■ Written task: Count the lines in the records below that contain the string "toolbar", and give only the number.

(Rows of pointing data)

* BEGIN *

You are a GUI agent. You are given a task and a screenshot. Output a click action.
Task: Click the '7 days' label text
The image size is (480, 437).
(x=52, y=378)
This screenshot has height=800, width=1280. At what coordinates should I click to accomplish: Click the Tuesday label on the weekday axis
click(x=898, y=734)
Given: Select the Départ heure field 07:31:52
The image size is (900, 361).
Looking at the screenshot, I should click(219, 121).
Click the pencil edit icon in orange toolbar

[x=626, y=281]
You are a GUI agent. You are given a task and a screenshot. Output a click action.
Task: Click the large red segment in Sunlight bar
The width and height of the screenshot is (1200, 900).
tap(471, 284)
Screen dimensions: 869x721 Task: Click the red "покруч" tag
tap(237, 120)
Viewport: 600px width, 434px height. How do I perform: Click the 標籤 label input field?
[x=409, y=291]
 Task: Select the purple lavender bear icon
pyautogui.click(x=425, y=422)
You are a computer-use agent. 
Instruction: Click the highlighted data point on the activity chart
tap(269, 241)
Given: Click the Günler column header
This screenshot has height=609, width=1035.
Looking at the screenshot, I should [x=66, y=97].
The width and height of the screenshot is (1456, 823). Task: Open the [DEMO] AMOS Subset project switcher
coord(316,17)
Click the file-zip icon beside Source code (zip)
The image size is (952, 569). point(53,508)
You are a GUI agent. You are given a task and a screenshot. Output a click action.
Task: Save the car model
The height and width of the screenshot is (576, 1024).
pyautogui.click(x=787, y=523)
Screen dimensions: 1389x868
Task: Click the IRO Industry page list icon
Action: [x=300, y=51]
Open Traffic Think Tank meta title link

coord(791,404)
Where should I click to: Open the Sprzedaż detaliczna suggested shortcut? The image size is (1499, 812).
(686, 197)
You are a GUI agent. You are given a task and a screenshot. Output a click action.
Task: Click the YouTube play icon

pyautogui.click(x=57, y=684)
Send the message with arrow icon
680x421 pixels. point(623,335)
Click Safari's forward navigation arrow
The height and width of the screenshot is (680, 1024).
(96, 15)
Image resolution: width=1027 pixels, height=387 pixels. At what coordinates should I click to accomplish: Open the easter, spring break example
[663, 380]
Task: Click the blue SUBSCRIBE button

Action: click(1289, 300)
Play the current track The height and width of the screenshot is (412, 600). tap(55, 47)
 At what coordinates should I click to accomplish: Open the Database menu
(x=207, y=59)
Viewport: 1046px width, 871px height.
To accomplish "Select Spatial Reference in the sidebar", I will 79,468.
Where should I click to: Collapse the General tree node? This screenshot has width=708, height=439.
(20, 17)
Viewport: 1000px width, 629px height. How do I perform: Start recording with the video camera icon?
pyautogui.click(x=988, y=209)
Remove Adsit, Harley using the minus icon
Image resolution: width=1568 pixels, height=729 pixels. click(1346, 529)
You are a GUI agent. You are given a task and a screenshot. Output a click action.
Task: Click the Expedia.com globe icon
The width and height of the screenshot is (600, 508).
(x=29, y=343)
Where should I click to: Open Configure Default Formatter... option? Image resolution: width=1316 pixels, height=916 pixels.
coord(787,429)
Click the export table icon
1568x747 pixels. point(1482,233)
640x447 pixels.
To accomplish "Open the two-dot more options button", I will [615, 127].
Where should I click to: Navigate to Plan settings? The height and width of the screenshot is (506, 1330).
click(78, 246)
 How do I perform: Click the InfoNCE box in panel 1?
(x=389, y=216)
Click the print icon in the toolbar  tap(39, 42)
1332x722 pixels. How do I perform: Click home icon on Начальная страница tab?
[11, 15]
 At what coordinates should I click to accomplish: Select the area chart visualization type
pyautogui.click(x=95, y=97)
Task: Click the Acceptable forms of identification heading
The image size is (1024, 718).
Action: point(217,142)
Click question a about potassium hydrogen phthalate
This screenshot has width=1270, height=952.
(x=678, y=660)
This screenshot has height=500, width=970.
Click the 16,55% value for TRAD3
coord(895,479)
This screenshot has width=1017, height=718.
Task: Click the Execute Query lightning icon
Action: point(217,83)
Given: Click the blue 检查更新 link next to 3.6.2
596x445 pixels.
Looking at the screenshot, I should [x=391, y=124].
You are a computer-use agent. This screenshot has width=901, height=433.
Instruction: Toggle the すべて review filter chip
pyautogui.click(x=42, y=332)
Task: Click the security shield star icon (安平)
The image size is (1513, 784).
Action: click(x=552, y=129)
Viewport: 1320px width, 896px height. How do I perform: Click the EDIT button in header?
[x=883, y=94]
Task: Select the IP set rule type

* END *

■ Result for this exercise: 2